Madonna di Senigaglia, National Gallery of Marche, Urbino
The scene shows Our Lady standing with the Child between two angels, inside a house. The cut of the painting is unusual and shows the protagonists as half-figures, cut from the lower margin of the painting. The Child, in the act of blessing, holds in his hand a white rose, symbol of the purity of the Virgin, while on his neck he has a necklace of red pearls with a coral, an archaic symbol of protection of children, which in the case of sacred scenes also acquired a premonition value of the Passion because of the red-blood colour. The angels, with their grey and salmon pink soft robes, are faithfully taken from the Pala di Brera. The lack of support points between the figures and the space prevents determining the mutual distance, making the protagonists appear very close to the viewer.

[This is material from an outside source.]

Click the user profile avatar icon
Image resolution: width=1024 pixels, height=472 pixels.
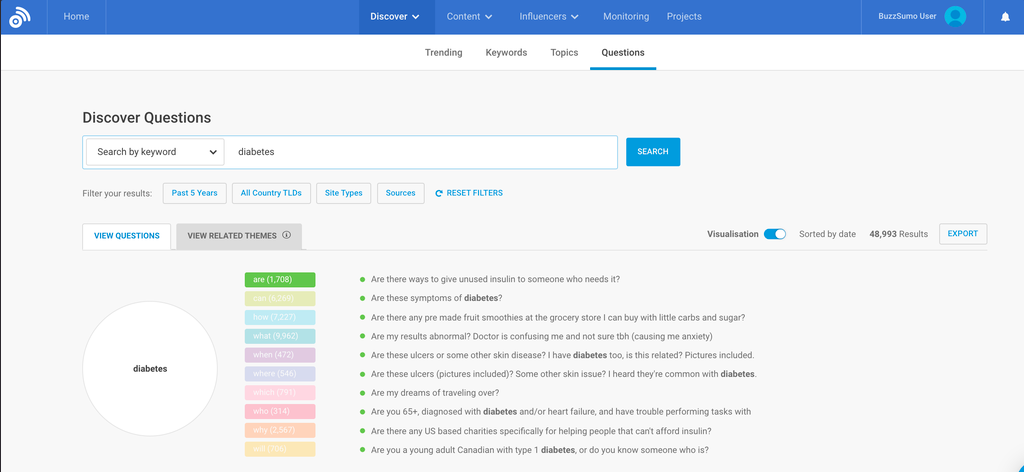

Flagellazione, National Gallery of Marche, Urbino
In Piero della Francesca’s Flagellation the two rectangular areas are in a golden ratio. Of the three figures on the right, the central one is a young man dressed in red, with bare feet; the one on the left is a bearded mature man, with a Byzantine hat (as can also be seen in the frescoes of Arezzo, derived from the vision of the participants in the Council of Ferrara-Florence), travel shoes and a brown cloak old-fashioned wrapped, portrayed while seeming to hint at a request for silence to start talking; the third, on the right, is a man of more advanced age, with shaved hair and with a sumptuous dress of blue and gold brocade. Their position is clearly identifiable by comparing the boxes drawn in perspective on the floor, so much so that it is also possible to draw the space of the Flagellation in plan and in elevation.